### How to complete this task
Could you reproduce every record below exactly as it stands?

### Material for this exercise
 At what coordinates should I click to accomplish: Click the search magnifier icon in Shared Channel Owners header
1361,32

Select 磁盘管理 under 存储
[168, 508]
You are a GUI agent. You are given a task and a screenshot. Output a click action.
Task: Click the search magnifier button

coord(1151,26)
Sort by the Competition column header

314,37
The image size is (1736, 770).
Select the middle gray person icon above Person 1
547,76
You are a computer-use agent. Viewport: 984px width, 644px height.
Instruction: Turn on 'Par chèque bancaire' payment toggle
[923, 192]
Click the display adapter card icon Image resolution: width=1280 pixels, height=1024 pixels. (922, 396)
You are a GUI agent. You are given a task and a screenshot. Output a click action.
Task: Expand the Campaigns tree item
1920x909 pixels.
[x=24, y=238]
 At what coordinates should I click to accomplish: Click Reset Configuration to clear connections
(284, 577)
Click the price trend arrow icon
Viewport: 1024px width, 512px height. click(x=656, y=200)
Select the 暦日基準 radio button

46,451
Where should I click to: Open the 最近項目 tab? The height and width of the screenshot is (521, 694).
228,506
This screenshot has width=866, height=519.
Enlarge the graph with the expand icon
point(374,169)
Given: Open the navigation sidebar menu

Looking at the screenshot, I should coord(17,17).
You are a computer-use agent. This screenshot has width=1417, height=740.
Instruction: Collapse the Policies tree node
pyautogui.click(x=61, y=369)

### Answer to the problem
 At what coordinates should I click to accomplish: Click the search magnifier icon in Shared Channel Owners header
1361,32

Select 磁盘管理 under 存储
[168, 508]
You are a GUI agent. You are given a task and a screenshot. Output a click action.
Task: Click the search magnifier button

coord(1151,26)
Sort by the Competition column header

314,37
The image size is (1736, 770).
Select the middle gray person icon above Person 1
547,76
You are a computer-use agent. Viewport: 984px width, 644px height.
Instruction: Turn on 'Par chèque bancaire' payment toggle
[923, 192]
Click the display adapter card icon Image resolution: width=1280 pixels, height=1024 pixels. (922, 396)
You are a GUI agent. You are given a task and a screenshot. Output a click action.
Task: Expand the Campaigns tree item
1920x909 pixels.
[x=24, y=238]
 At what coordinates should I click to accomplish: Click Reset Configuration to clear connections
(284, 577)
Click the price trend arrow icon
Viewport: 1024px width, 512px height. click(x=656, y=200)
Select the 暦日基準 radio button

46,451
Where should I click to: Open the 最近項目 tab? The height and width of the screenshot is (521, 694).
228,506
This screenshot has width=866, height=519.
Enlarge the graph with the expand icon
point(374,169)
Given: Open the navigation sidebar menu

Looking at the screenshot, I should coord(17,17).
You are a computer-use agent. This screenshot has width=1417, height=740.
Instruction: Collapse the Policies tree node
pyautogui.click(x=61, y=369)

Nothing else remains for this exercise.